▶ **WHAT YOU SHOULD DO**
According to the passage on the 2017–18 Bangladesh Premier League, which club had the longest unbeaten run of the season, and how many matches did it last?

— start of SOURCE PASSAGE —

Bangladesh Premier League
- Season: 2017–18
- Dates: 28 July 2017-13 January 2018
- Champions: Dhaka Abahani (6th titles)
- Relegated: Farashganj SC
- AFC Cup: Dhaka Abahani Saif Sporting Club
- Matches: 132
- Goals: 302 (2.29 per match)
- Top goalscorer: 15 Goals Solomon King Kanform Raphael Odovin Onwrebe (Shiekh Jamal)
- Highest scoring: Arambagh KS 4-6 Sheikh Jamal Dhanmondi Club 11 December 2017
- Longest winning run: 9 Matches Dhaka Abahani
- Longest unbeaten run: 14 Matches Saif Sporting Club
- Longest winless run: 18 Matches Rahmatganj MFS
- Longest losing run: 5 Matches Muktijoddha Sangsad KC

= 2017–18 Bangladesh Premier League (football) =

10th professional season of the top-flight football league in Bangladesh

The 2017–18 Bangladesh Premier League (also known as SAIF Power Battery Bangladesh Premier League for sponsorship reasons) is the tenth season of the Bangladesh Premier League since its establishment in 2007. A total of 12 teams are competing in the league. Saif Global Sports are the right holder of BPL's tenth edition and they accommodate the advertising, branding, TV transmission, radio, marketing rights of the Bangladesh Premier League 2016–17. The league started from July 28, 2017. Fakirerpool Young Men's Club was promoted as the champion of 2016 BCL season. They were supposed to be the 13th team to participate in this season, but they did not, due to fund crisis.

— end of SOURCE PASSAGE —
— start of DATA SECTION —

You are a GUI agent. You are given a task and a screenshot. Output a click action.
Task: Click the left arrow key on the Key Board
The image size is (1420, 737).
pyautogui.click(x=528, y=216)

— end of DATA SECTION —

▶ **EXERCISE ANSWER**
Saif Sporting Club, with 14 matches.